Best practice: Use short TTLs (60-300s) before a migration or failover event. Use longer TTLs (3600s+) for stable records that rarely change.

DNS for Load Balancing & Traffic Routing

DNS is not just name resolution - it is a powerful tool for directing traffic in system design.

DNS Load Balancing Strategies

1. Round-Robin DNS

Return multiple A records for a domain. Clients cycle through them.

Text

example.com -> 10.0.1.1
example.com -> 10.0.1.2
example.com -> 10.0.1.3

Pros: Simple, no special infrastructure. Cons: No health checking (sends traffic to dead servers), uneven distribution due to caching, no session affinity.

2. Weighted Routing

Assign weights to different records. 70% of responses return Server A, 30% return Server B. Use case: Canary deployments (send 5% of traffic to new version), gradual migration between data centers.

3. Latency-Based Routing

Return the IP of the server with the lowest latency to the requester's location. Use case: Global services with multiple regions. A user in Tokyo gets routed to ap-northeast-1, a user in London gets eu-west-1.

4. Geolocation Routing

Return different IPs based on the geographic location of the resolver (which approximates the user's location). Use case: Compliance requirements (EU users must hit EU servers), localized content delivery.

5. Failover Routing

Configure a primary and secondary record. DNS returns the primary unless health checks detect it is down, then switches to secondary. Use case: Disaster recovery. Primary in us-east-1, secondary in us-west-2.

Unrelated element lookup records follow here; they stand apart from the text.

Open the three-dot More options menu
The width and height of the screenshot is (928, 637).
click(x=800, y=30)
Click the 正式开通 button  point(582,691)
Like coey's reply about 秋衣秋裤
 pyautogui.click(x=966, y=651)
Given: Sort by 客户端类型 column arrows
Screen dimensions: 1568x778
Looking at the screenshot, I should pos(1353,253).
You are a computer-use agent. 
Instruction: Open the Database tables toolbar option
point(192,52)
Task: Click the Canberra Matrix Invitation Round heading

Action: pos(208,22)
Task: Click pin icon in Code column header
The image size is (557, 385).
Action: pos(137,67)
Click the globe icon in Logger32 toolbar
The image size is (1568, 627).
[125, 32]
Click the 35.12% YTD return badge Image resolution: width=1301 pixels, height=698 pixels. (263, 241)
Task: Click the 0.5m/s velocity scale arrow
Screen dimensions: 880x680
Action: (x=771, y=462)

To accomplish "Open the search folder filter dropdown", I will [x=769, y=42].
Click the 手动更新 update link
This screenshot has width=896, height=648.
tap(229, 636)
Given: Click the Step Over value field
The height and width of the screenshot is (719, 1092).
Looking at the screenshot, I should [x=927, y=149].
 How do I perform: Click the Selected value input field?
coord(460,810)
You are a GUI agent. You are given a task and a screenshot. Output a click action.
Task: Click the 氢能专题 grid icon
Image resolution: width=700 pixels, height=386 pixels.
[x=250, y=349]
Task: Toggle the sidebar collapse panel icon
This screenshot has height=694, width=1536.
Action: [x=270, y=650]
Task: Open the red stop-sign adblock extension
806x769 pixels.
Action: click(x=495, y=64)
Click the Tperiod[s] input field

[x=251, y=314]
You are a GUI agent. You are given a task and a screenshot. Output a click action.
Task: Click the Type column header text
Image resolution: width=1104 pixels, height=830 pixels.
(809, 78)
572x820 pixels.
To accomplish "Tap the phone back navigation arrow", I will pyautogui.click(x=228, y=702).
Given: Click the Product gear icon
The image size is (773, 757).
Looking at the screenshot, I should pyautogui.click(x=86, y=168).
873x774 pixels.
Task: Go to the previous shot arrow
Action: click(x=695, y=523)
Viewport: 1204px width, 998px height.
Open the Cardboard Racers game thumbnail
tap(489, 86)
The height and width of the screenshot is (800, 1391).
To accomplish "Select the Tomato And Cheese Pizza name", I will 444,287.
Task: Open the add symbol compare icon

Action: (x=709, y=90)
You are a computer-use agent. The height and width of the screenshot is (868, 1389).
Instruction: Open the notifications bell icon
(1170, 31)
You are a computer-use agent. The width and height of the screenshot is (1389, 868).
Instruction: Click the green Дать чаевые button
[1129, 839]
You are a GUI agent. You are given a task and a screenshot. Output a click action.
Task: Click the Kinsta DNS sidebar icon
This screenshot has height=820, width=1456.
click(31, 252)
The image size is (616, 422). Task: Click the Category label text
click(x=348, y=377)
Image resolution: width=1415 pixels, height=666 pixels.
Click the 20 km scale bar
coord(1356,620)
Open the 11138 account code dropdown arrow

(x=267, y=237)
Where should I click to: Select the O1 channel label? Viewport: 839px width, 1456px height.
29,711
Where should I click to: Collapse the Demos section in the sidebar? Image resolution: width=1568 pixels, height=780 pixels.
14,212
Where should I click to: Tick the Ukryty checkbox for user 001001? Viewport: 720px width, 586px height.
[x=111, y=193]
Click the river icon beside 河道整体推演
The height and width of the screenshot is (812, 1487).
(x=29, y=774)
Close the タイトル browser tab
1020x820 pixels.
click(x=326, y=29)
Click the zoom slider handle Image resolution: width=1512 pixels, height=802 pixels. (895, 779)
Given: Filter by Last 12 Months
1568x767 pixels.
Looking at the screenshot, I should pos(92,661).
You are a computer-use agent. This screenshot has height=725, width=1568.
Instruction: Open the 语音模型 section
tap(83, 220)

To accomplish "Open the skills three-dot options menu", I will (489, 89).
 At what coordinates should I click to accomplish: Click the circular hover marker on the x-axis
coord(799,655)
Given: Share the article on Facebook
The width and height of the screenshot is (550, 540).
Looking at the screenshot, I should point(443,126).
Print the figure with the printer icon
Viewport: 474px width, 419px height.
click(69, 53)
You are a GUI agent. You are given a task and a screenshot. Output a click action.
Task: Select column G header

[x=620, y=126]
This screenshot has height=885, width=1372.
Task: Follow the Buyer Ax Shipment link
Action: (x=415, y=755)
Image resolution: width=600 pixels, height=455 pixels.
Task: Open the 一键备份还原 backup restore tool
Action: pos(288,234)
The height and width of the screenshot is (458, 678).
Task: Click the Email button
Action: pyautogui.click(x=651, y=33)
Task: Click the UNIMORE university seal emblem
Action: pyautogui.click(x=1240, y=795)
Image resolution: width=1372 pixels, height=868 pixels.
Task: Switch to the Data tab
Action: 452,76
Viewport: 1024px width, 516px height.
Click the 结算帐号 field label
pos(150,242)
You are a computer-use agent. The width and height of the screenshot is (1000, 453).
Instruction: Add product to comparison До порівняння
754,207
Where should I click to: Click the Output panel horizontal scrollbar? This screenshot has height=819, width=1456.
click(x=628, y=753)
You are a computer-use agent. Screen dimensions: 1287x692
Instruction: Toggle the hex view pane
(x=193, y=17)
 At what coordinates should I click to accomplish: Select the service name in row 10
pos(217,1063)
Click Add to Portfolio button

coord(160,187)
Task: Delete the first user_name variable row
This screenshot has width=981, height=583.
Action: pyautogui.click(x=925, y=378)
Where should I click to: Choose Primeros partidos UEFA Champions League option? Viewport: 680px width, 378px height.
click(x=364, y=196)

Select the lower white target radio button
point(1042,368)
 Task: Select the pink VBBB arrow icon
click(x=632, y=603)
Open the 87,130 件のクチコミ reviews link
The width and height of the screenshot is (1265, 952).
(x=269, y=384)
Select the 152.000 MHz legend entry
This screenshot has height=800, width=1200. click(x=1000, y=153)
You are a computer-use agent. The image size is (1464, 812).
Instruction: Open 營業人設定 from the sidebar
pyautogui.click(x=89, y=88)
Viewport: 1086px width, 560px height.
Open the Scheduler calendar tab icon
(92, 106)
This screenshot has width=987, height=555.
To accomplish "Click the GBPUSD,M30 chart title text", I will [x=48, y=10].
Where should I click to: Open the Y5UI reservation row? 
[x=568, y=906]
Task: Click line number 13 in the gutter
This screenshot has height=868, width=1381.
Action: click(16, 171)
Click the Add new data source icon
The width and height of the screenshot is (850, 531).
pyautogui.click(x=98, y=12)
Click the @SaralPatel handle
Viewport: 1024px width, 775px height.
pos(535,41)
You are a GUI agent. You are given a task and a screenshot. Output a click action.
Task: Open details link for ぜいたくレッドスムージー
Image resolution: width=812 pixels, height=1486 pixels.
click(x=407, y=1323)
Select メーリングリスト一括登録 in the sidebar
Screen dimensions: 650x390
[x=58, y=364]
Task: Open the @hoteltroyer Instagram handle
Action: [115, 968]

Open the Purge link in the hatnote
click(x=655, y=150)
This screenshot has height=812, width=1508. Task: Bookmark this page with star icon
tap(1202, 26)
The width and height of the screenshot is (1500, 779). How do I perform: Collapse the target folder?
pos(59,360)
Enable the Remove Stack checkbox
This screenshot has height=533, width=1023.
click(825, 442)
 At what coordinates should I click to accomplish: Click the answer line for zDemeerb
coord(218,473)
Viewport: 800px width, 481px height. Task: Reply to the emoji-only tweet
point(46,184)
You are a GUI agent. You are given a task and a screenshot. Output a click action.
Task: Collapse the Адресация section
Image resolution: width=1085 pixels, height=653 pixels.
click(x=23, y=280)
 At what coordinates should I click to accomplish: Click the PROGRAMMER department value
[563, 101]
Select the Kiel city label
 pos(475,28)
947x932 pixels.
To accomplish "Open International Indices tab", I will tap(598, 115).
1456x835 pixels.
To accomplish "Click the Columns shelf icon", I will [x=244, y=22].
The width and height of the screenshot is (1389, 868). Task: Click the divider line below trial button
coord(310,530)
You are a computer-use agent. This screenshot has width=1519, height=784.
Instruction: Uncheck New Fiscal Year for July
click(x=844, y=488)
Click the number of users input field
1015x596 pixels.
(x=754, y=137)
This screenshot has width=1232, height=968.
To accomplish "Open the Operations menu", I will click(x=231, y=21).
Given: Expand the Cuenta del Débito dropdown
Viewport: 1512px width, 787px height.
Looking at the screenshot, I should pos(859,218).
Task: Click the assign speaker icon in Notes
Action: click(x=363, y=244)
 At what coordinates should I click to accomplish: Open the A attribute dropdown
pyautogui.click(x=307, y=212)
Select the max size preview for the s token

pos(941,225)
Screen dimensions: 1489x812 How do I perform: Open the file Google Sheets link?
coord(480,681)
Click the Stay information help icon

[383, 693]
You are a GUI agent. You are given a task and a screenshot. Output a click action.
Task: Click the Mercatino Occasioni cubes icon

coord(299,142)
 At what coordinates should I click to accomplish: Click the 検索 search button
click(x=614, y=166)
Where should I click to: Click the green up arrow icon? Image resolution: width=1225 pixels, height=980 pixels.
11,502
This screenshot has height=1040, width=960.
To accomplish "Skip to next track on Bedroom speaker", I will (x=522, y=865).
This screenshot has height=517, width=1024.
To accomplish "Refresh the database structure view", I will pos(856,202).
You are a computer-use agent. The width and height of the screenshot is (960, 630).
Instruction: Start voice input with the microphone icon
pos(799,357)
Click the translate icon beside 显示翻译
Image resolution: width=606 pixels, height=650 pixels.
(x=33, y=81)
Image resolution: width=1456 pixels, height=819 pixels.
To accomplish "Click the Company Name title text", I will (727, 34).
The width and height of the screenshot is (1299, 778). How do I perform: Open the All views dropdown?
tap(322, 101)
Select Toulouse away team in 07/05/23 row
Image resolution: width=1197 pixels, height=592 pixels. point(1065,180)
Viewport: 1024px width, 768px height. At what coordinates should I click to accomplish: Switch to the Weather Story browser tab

AWS Route 53 as a Case Study

AWS Route 53 is a managed DNS service that implements all of these strategies:

Health checks: Route 53 monitors endpoints and removes unhealthy ones from DNS responses.
Alias records: Route 53's proprietary record type that works like a CNAME but can be used at the zone apex (root domain).
Traffic policies: Complex routing rules combining weighted, latency, geolocation, and failover strategies.

DNS vs Application-Level Load Balancing

Aspect	DNS Load Balancing	Application Load Balancer
Layer	DNS (layer 7 of name resolution)	HTTP/TCP (layer 4/7)
Granularity	Per DNS query (coarse)	Per request (fine-grained)
Health checking	Slow (TTL-dependent)	Fast (real-time)
Session affinity	Not possible	Supported (sticky sessions)
Cost	Low (just DNS records)	Higher (dedicated infrastructure)
Best for	Global traffic distribution	Request-level routing within a region

DNS Failures & Security Concerns

DNS is critical infrastructure, and its failure modes and security vulnerabilities are important to understand.

Common DNS Failure Scenarios

1. DNS Provider Outage In 2016, a DDoS attack on Dyn (a major DNS provider) took down Twitter, Netflix, GitHub, and dozens of other sites. The applications were fine - but users could not resolve their domain names.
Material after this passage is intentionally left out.